● **Written instruction**: Lay out every line of the records below as a JSON list of strings, one string per line. Skip blank lines.

Collected data:
——
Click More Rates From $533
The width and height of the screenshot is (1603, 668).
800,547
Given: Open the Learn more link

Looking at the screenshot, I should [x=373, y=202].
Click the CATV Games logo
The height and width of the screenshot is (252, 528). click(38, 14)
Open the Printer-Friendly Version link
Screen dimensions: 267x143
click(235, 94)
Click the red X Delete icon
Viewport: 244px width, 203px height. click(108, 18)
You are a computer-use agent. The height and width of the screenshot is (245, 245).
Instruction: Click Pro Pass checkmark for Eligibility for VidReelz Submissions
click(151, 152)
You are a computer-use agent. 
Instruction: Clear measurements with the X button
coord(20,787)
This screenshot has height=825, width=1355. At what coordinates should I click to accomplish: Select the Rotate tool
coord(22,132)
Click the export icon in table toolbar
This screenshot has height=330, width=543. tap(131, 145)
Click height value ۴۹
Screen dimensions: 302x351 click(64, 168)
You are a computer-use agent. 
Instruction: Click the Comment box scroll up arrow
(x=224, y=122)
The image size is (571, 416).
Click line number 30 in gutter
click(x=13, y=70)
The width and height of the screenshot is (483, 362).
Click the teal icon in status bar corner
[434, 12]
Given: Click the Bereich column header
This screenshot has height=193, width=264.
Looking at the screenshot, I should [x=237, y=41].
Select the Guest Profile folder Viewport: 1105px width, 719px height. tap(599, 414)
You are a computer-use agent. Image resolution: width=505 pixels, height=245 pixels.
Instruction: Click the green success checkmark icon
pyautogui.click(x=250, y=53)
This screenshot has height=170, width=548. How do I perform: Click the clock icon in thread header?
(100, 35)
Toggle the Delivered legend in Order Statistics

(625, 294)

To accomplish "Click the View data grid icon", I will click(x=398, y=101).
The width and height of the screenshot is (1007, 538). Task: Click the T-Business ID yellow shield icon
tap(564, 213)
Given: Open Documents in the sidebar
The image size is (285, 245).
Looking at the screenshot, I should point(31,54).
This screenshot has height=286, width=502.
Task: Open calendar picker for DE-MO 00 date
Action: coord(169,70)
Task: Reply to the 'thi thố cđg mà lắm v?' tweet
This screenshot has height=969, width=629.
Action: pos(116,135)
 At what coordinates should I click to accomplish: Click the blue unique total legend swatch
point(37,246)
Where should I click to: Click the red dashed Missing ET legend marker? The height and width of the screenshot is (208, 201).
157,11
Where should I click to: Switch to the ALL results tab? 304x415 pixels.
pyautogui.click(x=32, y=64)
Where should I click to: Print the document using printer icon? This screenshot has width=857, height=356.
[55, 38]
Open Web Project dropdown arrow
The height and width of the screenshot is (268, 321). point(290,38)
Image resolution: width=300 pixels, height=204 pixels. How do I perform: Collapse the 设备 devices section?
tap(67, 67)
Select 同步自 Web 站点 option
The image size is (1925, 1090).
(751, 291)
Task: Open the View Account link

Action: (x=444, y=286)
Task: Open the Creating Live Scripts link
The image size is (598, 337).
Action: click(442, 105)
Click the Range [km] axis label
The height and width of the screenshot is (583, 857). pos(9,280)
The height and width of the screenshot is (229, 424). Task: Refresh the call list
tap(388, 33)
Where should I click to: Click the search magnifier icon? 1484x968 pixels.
——
● **Reply to the task**:
[
  "Click More Rates From $533",
  "The width and height of the screenshot is (1603, 668).",
  "800,547",
  "Given: Open the Learn more link",
  "Looking at the screenshot, I should [x=373, y=202].",
  "Click the CATV Games logo",
  "The height and width of the screenshot is (252, 528). click(38, 14)",
  "Open the Printer-Friendly Version link",
  "Screen dimensions: 267x143",
  "click(235, 94)",
  "Click the red X Delete icon",
  "Viewport: 244px width, 203px height. click(108, 18)",
  "You are a computer-use agent. The height and width of the screenshot is (245, 245).",
  "Instruction: Click Pro Pass checkmark for Eligibility for VidReelz Submissions",
  "click(151, 152)",
  "You are a computer-use agent. ",
  "Instruction: Clear measurements with the X button",
  "coord(20,787)",
  "This screenshot has height=825, width=1355. At what coordinates should I click to accomplish: Select the Rotate tool",
  "coord(22,132)",
  "Click the export icon in table toolbar",
  "This screenshot has height=330, width=543. tap(131, 145)",
  "Click height value ۴۹",
  "Screen dimensions: 302x351 click(64, 168)",
  "You are a computer-use agent. ",
  "Instruction: Click the Comment box scroll up arrow",
  "(x=224, y=122)",
  "The image size is (571, 416).",
  "Click line number 30 in gutter",
  "click(x=13, y=70)",
  "The width and height of the screenshot is (483, 362).",
  "Click the teal icon in status bar corner",
  "[434, 12]",
  "Given: Click the Bereich column header",
  "This screenshot has height=193, width=264.",
  "Looking at the screenshot, I should [x=237, y=41].",
  "Select the Guest Profile folder Viewport: 1105px width, 719px height. tap(599, 414)",
  "You are a computer-use agent. Image resolution: width=505 pixels, height=245 pixels.",
  "Instruction: Click the green success checkmark icon",
  "pyautogui.click(x=250, y=53)",
  "This screenshot has height=170, width=548. How do I perform: Click the clock icon in thread header?",
  "(100, 35)",
  "Toggle the Delivered legend in Order Statistics",
  "(625, 294)",
  "To accomplish \"Click the View data grid icon\", I will click(x=398, y=101).",
  "The width and height of the screenshot is (1007, 538). Task: Click the T-Business ID yellow shield icon",
  "tap(564, 213)",
  "Given: Open Documents in the sidebar",
  "The image size is (285, 245).",
  "Looking at the screenshot, I should point(31,54).",
  "This screenshot has height=286, width=502.",
  "Task: Open calendar picker for DE-MO 00 date",
  "Action: coord(169,70)",
  "Task: Reply to the 'thi thố cđg mà lắm v?' tweet",
  "This screenshot has height=969, width=629.",
  "Action: pos(116,135)",
  " At what coordinates should I click to accomplish: Click the blue unique total legend swatch",
  "point(37,246)",
  "Where should I click to: Click the red dashed Missing ET legend marker? The height and width of the screenshot is (208, 201).",
  "157,11",
  "Where should I click to: Switch to the ALL results tab? 304x415 pixels.",
  "pyautogui.click(x=32, y=64)",
  "Where should I click to: Print the document using printer icon? This screenshot has width=857, height=356.",
  "[55, 38]",
  "Open Web Project dropdown arrow",
  "The height and width of the screenshot is (268, 321). point(290,38)",
  "Image resolution: width=300 pixels, height=204 pixels. How do I perform: Collapse the 设备 devices section?",
  "tap(67, 67)",
  "Select 同步自 Web 站点 option",
  "The image size is (1925, 1090).",
  "(751, 291)",
  "Task: Open the View Account link",
  "Action: (x=444, y=286)",
  "Task: Open the Creating Live Scripts link",
  "The image size is (598, 337).",
  "Action: click(442, 105)",
  "Click the Range [km] axis label",
  "The height and width of the screenshot is (583, 857). pos(9,280)",
  "The height and width of the screenshot is (229, 424). Task: Refresh the call list",
  "tap(388, 33)",
  "Where should I click to: Click the search magnifier icon? 1484x968 pixels."
]